Jingjing Wang1, Yueying Wang1, Wubin Qian1, Jia Xue1, Sheng Guo1, Likun Zhang1, Henry Li2
1Crown Bioscience, Inc., San Diego, California, USA
2Hanx Biopharmaceuticals Inc., Oceanside, California, USA
Diffuse large B cell lymphoma (DLBCL), the largest subtype of non-Hodgkin’s lymphoma (NHL), ~40%, is a heterogeneous disease with diverse pathogenesis. Epstein-Barr Virus positive DLBCL (EBV+ DLBCL) has also been recognized as a distinct subtype by WHO, originated from clonal B cell lymphoid proliferation, likely driven by EBV infection, which results in viral oncoprotein-induced transformations.
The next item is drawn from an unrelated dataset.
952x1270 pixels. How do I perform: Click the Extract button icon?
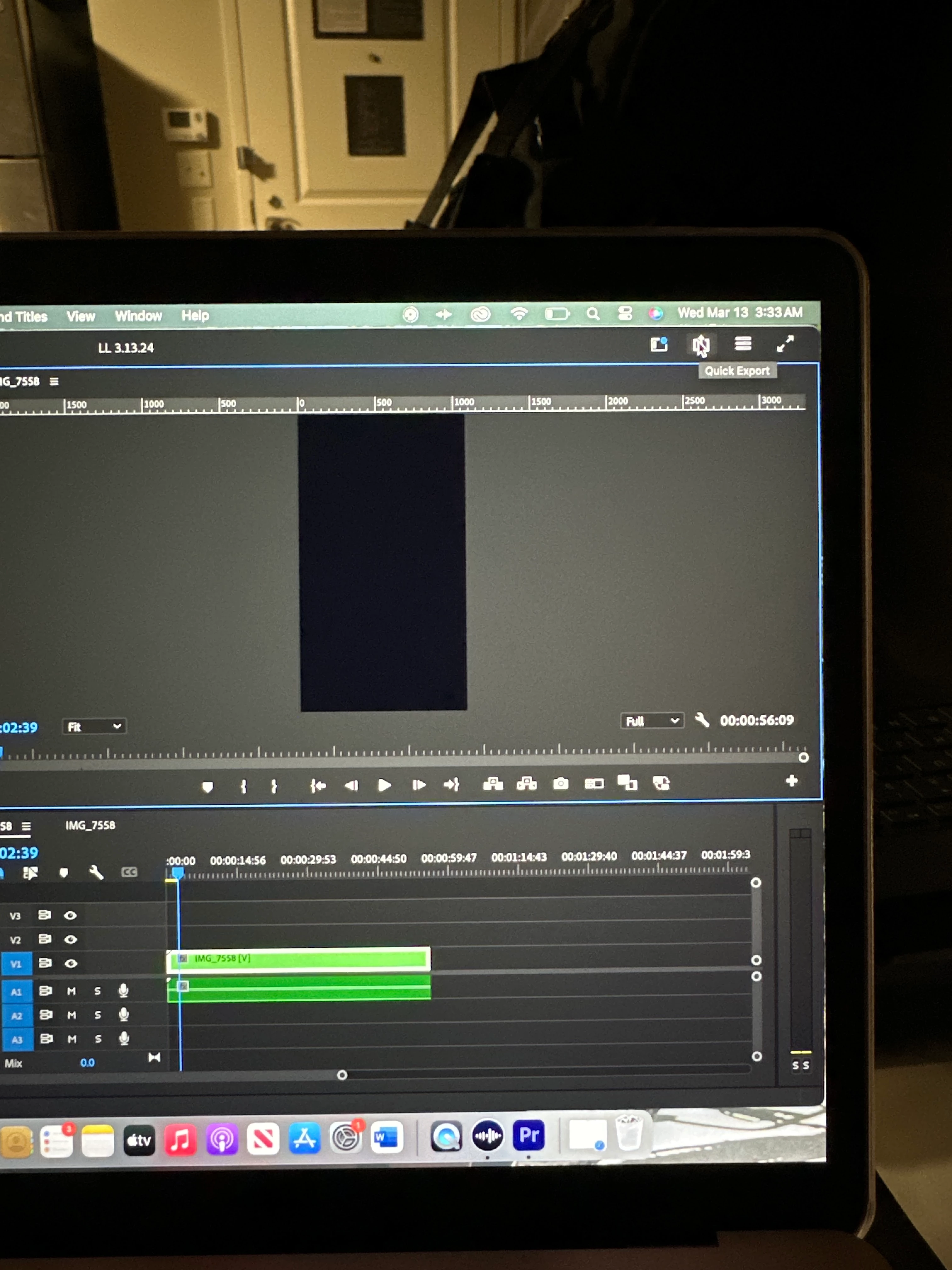tap(527, 784)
BTK plays an exclusive and vital role in B cell development, and ibrutinib is a first-in class, orally-administered, selective and covalent BTK inhibitor (BTKi), approved for treating several B cell lymphomas, including mantle cell lymphoma (MCL) and chronic lymphocytic leukemia (CLL), but not yet for DLBCL. With the complexity of clinical trials, patient-derived xenografts (PDXs) become an alternative and powerful experimental system to investigate heterogeneous molecular pathology, and their corresponding pharmacology of DLBCLs.